(ASSIGNMENT 1): Rewrite the New Bern post starting with "I called her" and going on through "our visit immediately.", with "a couple of nights" changed to "three nights".
(ASSIGNMENT 2): Write the next part of the New Bern post, picking up right after its final sentence.

(EXCERPT TO READ):
--------------------------------------------------

I am visiting a dear friend of mine who lives in New Bern, N.C. I worked with her husband for many years. He and I were close friends and I became close friends with his wife who I will call Miss B in the remainder of this post. John, my friend, passed away several years ago after a long and agonizing decline brought on by symptoms related to having been a smoker. Miss B and I have remained great friends and I have a standing invitation to visit with her at any time. Her family has taken me in as one of their own. They are close knit and often eat their evening meals together. All of them are in their late seventies to mid-eighties. All of them have many stories to tell of the area we live in and around. Time with them puts me in mind of the years when folk would sit at the table or in the living room and talk to each other.
Miss B lives in the historic district of New Bern. New Bern is the second oldest town in North Carolina and, arguably, the home of Pepsi Cola. Miss B's home was built in 1904 and is basically a shotgun house. It is as solid as a rock and comforting. I believe the strength in this home comes from both the construction and the love that has permeated the fabric of the home. I stay here when my husband is in the local hospital or, as in this case, because it comforts me. Miss B spoils me. I have learned to let her spoil me.
I called her yesterday and asked could I come visit for a couple of nights. She said yes without hesitation and began making plans for our visit immediately.

--------------------------------------------------

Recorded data
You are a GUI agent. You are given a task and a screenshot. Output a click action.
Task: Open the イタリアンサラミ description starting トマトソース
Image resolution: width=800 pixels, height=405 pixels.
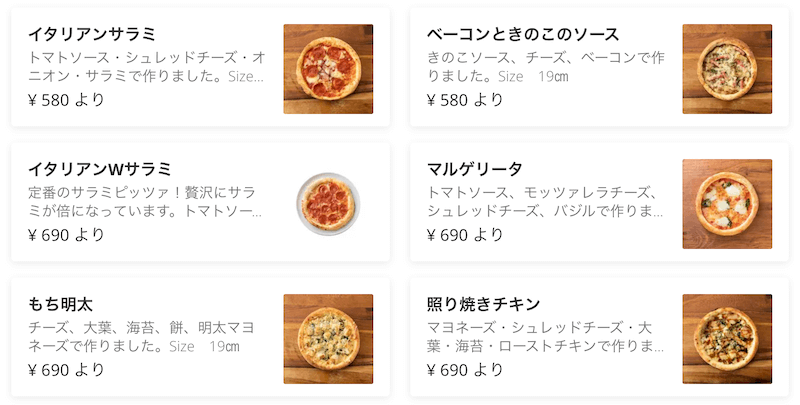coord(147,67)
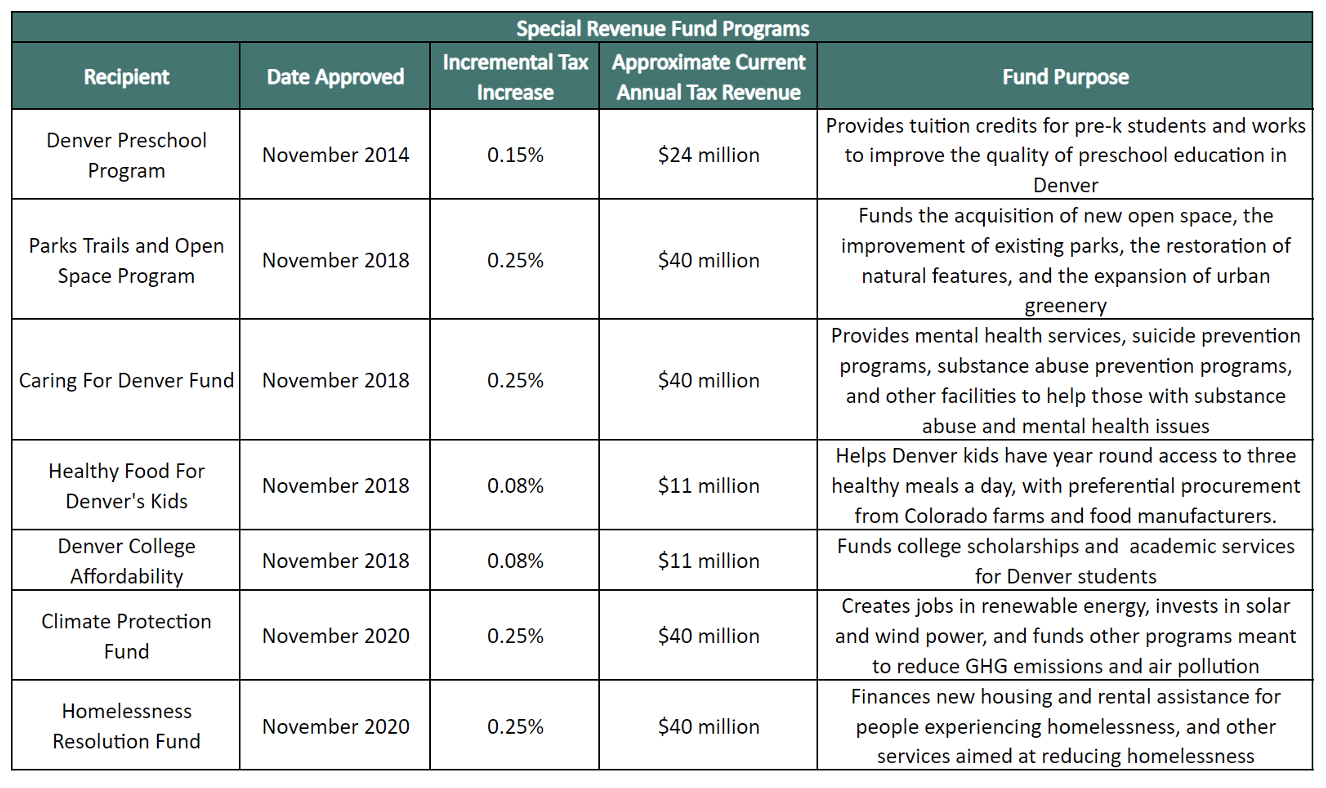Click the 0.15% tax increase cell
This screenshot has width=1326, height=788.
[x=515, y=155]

--------------------------------------------------

(EXPECTED ANSWER 1):
I called her yesterday and asked could I come visit for three nights. She said yes without hesitation and began making plans for our visit immediately.

(EXPECTED ANSWER 2):
There are people who have come and gone in my life who brought something into my life that sustained me and lifted me up and over difficult times. Miss B and her family are those kind of people. She and I love to reminisce about John. We talk of him often and tell the same stories over and over again. Miss B and I loved him so much and he loved us. He found a great deal of joy in our nagging him and threatening to tell on him. When he passed away I realized what a huge place he held in my heart. Like myself he was quirky and given to coloring outside the lines of convention. He was humble and, as I found out later, far deeper than I imagined.
Paintings hang in their living room that John painted. I am convinced he was a high functioning autistic. I knew him for years before I knew he painted. It took him two years to paint one picture because he did intense research to ensure he represented the subject matter accurately. One of his paintings has a forest with pine straw on the ground, grass pushing through the pine straw, trees full of leaves and a variety of other plant life. Every blade of grass is individually painted, every leaf on the trees is individually painted. The effect is exquisite in detail. It defies imagination. He used an old pencil drawing he found in a book as the source of his painting. He changed the trees in the painting because the trees in the pencil drawing were not indigenous to the area portrayed in it.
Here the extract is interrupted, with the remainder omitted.